Es hat alles seine Zeit, so auch Klischees. Man hatte durch sie einen Rahmen, an dem man sich festhalten konnte, es vereinfachte, half. Sie prägten sich ein und so bediente man sich ihrer oft auch, nicht hinterfragt.

Klischees, Wecker auf einem Buch

(c) Bettina Stiller

Die Zeitgeschichte jedoch geht weiter und mit ihr verändern sich die Menschen. Irgendwie drückt das Individuum sich in den Vordergrund und das hat dann Klischees gar nicht gerne, es möchte auf seine eigene Art agieren, reagieren, einfach gestalten und leben. Man merkt es schon an den kleinen Kindern. Sie sind früher wacher und auch nicht so einfach mit Klischees zu bedienen. Eltern und Erzieher können ein Lied davon singen.

Nicht einfacher aber interessanter

So hat eben alles seine Zeit und das ist auch gut so. Jetzt heißt es einfach, gar keine vorgefertigte Form zu benutzen, seine eigene wenn irgend möglich hervorzubringen und dann dazuzusetzen. Das macht alles nun nicht einfacher, aber eben auch vielfältiger und vor allem interessanter.

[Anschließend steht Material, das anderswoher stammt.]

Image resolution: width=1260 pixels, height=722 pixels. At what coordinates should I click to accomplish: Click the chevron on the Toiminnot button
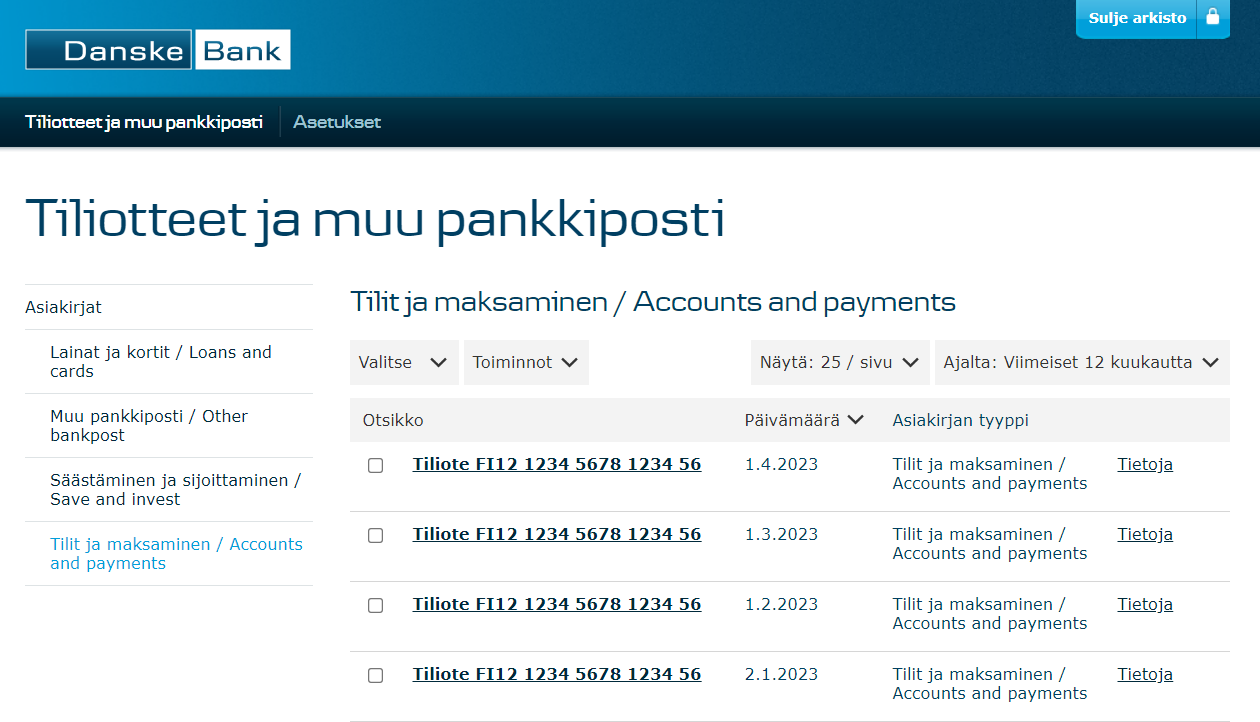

Es bleiben immer noch lange genug Klischees in einem hängen und wollen nicht so schnell in Rente gehen. Oft helfen sie ja auch immer noch. Also mit Klischees – aber nicht mehr sooft – und mehr mit neuen Ideen und vor allem ganz eigenen auf in den Tag! Und mal sehen, ob wir alle nicht doch etwas ändern können. Packen wir eben Klischees ins Haus der Geschichte, damit wir sehen können, wie die Zeit weitergeht und sich nach und nach Altes ablöst, Neues wirksam werden möchte.